Cabalgué furioso en dirección al hogar de Eres. Tardé casi un día entero en llegar, pero cuando finalmente llegué al lugar, me sorprendió no encontrar aquella casa llena de extraños aparatejos y donde crecí, sino unas ruinas tan antiguas que eran casi irreconocibles. Estaba seguro que ese era el lugar. Podía ver la roca junto al rio en la que solía meditar. Una vez más, no sabía qué hacer. Grité, lloré, y pataleé hasta que el cansancio me impidía estar de pie. Tras aquella decepción, vagué sin rumbo por lo que me parecieron semanas hasta que encontré un árbol con ramas lo suficientemente fuertes. Le quité la alforja a mi caballo y lo mandé a correr lo más lejos que pudiera. Ahora, rodeado por mis pertenencias, me encuentro sentado bajo la sombra del árbol escribiendo esta carta que, para información del lector, es una confesión. Una confesión de cómo acabé con la vida de miles de personas.
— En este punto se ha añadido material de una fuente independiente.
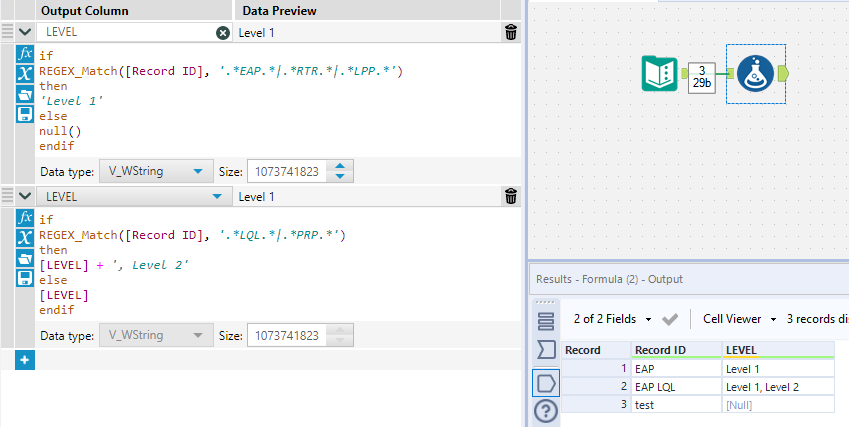Add a new expression with plus button
Screen dimensions: 849x427
25,359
De cómo asesiné a mi familia, a la gente que amaba. Se me hace imposible seguir escribiendo debido a que las lágrimas empiezan a manchar el papel. Así que he de terminar aquí mi confesión. Que la fortuna favorezca a quien se haga con esta carta. Si es que alguien lo hace.
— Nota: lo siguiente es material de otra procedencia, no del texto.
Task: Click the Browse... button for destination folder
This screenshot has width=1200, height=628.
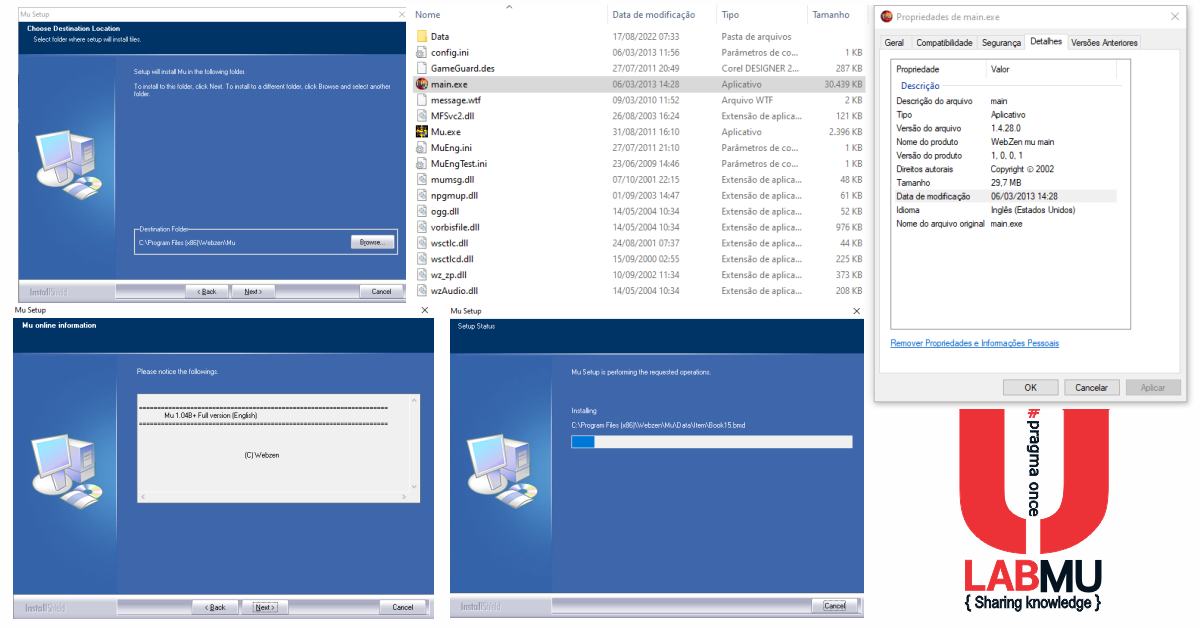Action: tap(372, 242)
Varios días pasaron hasta que, de pura casualidad, un simple granjero que volvía del pueblo más cercano después de un satisfactorio día de comercio, vio desde la lejanía un cuerpo colgado de un árbol. Atemorizado, se apresuró hasta llegar al desafortunado. Notó que llevaba oscuros ropajes, y una capa embozada que parecía fusionarse con el viento al ondear. Con tristes ánimos, sacó un pequeño banco de su carromato y bajó al pobre hombre para darle un entierro digno. Horas después, tras haber terminado y orado en su memoria, descubrió entre las hojas marchitas lo que debían ser las pertenencias del sujeto. Aunque no le parecía correcto, por alguna razón decidió echarles un vistazo. No había mucha cosa. Pero sí encontró un par de hojas escritas. Una carta de despedida, asumió el granjero. Sentándose en su banco para poder leerlas, le pareció escuchar a lo lejos el sonido de una risa. Una mujer riendo tan maliciosamente que helaba los huesos. Ahuyentando aquellos pensamientos turbios, leyó la primera línea:
Mi nombre es François Demaret. Y he matado a mi hermana.